I also started work on an "Accessory" power supply... took an old PC supply (One of the long flat ones... like two paperbacks top to bottom) and hacked it for a 12V/10A supply for a myriad of mill add ons. DRO power, Drill motor power feed, lights, and whatever else I come up with.. LOL. 3 barrel style jacks and 2 Molex type plugs so up to 5 things. I'll mount it to the back of the column, and wire the AC so it comes on with the main switch.


----------



## jmshep (Jun 5, 2010)

Another mod to add to the pot:



http://f1.grp.yahoofs.com/v1/4OcJTLstL-Gg0KJhPxsEaaZlSqDL1QY0LXX8NHH5Td1WedpsBtrX-sbFJuenDcBUFVlAq3J0R8m1S_yiu6SkcxKKkqJPCxqMHOF6C7k/Sieg%20X2%20X%20Axis%20Alignment%20Aid.pdf


----------



## TroyO (Jun 5, 2010)

That link wasn't working, but I found the file.... it's in the GrizzHFMinimill group under files...

http://groups.yahoo.com/group/GrizHFMinimill/files/

And it's called Seig X2 X Axis Alignment Aid.pdf

I'll try a direct link again.. maybe it will work?
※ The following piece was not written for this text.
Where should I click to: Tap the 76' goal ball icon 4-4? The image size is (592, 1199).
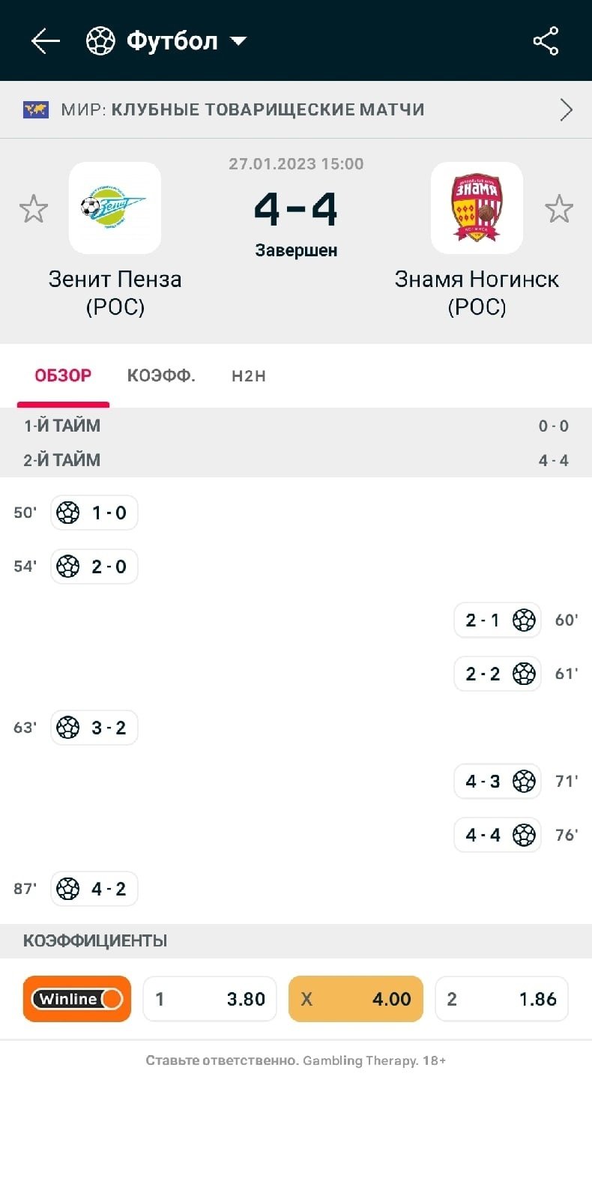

http://f1.grp.yahoofs.com/v1/4MgKTL...xBGLuymMwq2o/Sieg X2 X Axis Alignment Aid.pdf

Anyway.. I do plan something similar. I'm making my own belt drive so I'll extend the back of the drive plate a little and drill and tap for the adjustment bolts.

FYI... the 60MM ring light does make it over the spindle, with about 1/4" (Or 6MM... since the lights are metric, LOL.) clearance. So, about 3MM each side. It also nests inside the 80MM ring just about perfect, again with about a 1/8th gap.

All in all.. looks promising!


----------



## TroyO (Jun 23, 2010)

First chips.... YAY! :big: :big: :big:

I started on some 1/4 angle pieces to make some vise clamps, and drew "first chips" with the mill. I was pleasantly surprised at how well it worked... no chatter, nice smooth cut and just plain sounded "right". A far cry from the couple of times I've milled something using my 8x14 lathe... not nearly as scary. 

I also have another mod to add to the pile.... a 12V "Accessory" power supply. I have those 12v ring lights set up and was going to use a wall wart to power it initially, but then I thought about all the other stuff I may add later... power feed, maybe a coolant system.. whatever. 

So, I hijacked a computer power supply. This one was from a "Mini desktop" but most any PC supply will have 12V 
output, and pretty powerfull too. This one is good for 10A, more than enough for a power feed which will probably be the biggest draw. I added some plugs 2 "Molex" style for big stuff and 3 "Barrel plug" style for small stuff... like the lights.

I wired it in to the AC lines that go to the little power supply that runs the fan in the motor controller box, it only goes hot when the mill is on. It's also after the fuse in the circuit.... I'm not sure yet how happy that fuse will be about it. I can maybe bump it a notch if it has trouble, but I suspect the 12V supply won't pull enough to really count much. (180 watt supply, so most it should pull is 1.4 amps @ full load)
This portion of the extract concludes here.